Future of some rural Yukon waste transfer stations still up in the air

Some people in Yukon's unincorporated communities say they feel the territorial government is not hearing them, as it works to overhaul solid waste services in the territory.

Part of the territory's modernization plan for waste management entails closing rural transfer stations in Keno City, Braeburn, Johnson's Crossing and Silver City, to direct more money and resources to hiring employees and improving services at dump sites in larger jurisdictions.

The government recently released a report summarizing feedback officials heard during public engagement sessions with residents living in those four communities.

Dave Albisser, director of community operations with the Department of Community Services, said the some of the feedback focused on issues like wildlife, seasonal tourists, and illegal dumping.

He also said the main thing many people want is for the government to keep the rural waste transfer stations open.

The report also outlined waste disposal options once the transfer stations are closed, such as bear-resistant garbage containers, or incinerators for on-site waste disposal.

Albisser said officials are now reviewing the feedback to determine the best way to move forward.

"I don't want to jump to any conclusions. The final decision hasn't been announced, and we are ensuring that the feedback is fully considered and we're still exploring that, and we'll announce a final decision in the coming weeks," he said.

'They didn't seem to want to listen'

Destruction Bay residents Suzanne Tremblay and her husband Charles Eikland said they feel the government's consultation report is nothing more than a "box-checking exercise."

They said that consultation between the government and residents of Destruction Bay was very limited. Eikland feels that officials came to the community to tell people what was happening, not ask for their feedback.

"It's almost like it was kind of arrogance, because they had their mind made up," said Eikland. "They wouldn't listen to common-sense solutions and that's a part of the problem, is they didn't seem to want to listen."

Tremblay echoed her husband's feeling.

She said for years residents of Destruction Bay and other unincorporated communities have been saying that removing the dump sites that unincorporated communities use isn't going to reduce costs, or environmental impacts for anyone. She said it'll only create more.

She said instead of driving a few kilometres to drop garbage off at the Silver City waste transfer station, Destruction Bay residents will now be forced to drive an hour to Haines Junction to dispose of garbage.

The waste transfer station in Keno City, Yukon.
The waste transfer station in Keno City, Yukon. (Amber Smith)

"The major cost of all of the waste management in the Yukon comes from Whitehorse and the population growth," Tremblay said. "Not Destruction Bay, and Keno. They're making it cost more."

Keno City resident Amber Smith also has an issue with the timing of the government's consultation report, as the dump site in her community has already been shut down.

"We feel frustrated that we are the only community that has had this happen to them.

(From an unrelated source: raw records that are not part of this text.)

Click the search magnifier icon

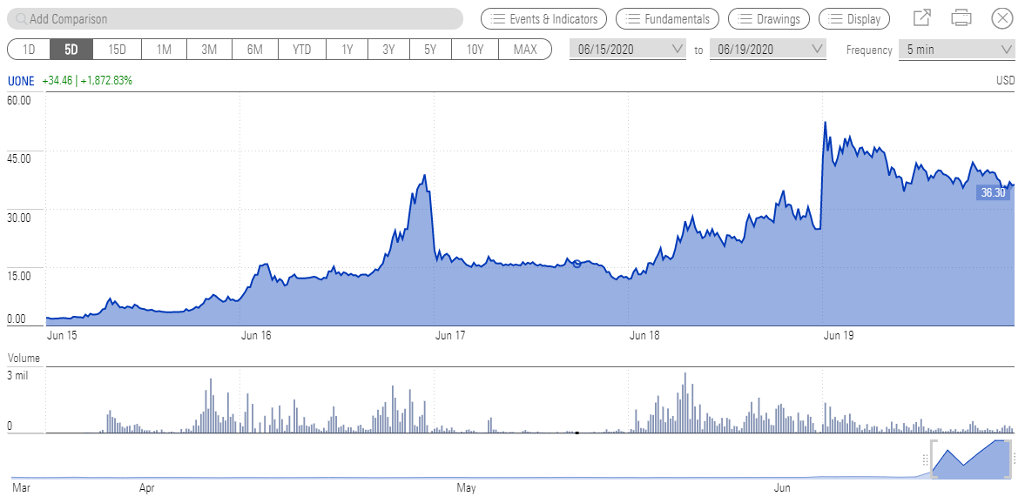[x=21, y=19]
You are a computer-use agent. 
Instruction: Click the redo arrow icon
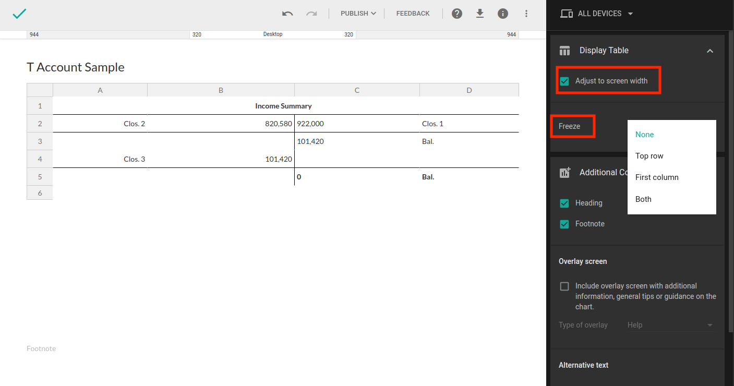pyautogui.click(x=311, y=14)
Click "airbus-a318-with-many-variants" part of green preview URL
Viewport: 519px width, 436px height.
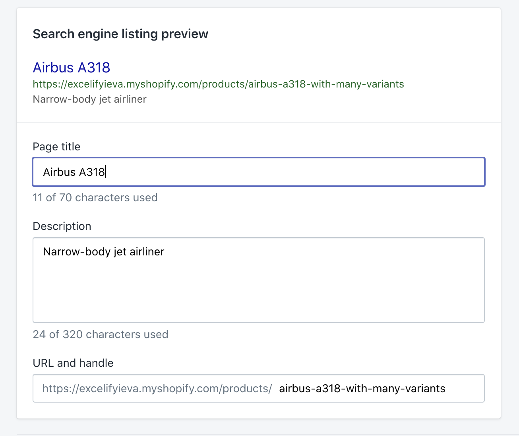coord(326,84)
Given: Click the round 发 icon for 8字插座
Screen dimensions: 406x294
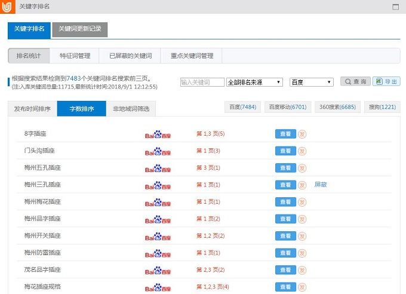Looking at the screenshot, I should pyautogui.click(x=302, y=134).
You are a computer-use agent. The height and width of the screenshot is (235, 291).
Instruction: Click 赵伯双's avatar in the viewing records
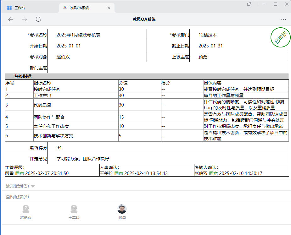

And my impressions of that whole report is that it's a whitewash," Smith recently told CBC News.

Albisser said he is grateful for everyone who provided their feedback during the consultation process.

He said once a final decision is made, officials will return to the communities to once again gather feedback on the decision.

"I think the conversations were productive," Albisser said.

"We are working hard to improve how waste is managed in the territory. We're moving forward with the regional-ization plans and looking to finalize that whole approach over the next coming years."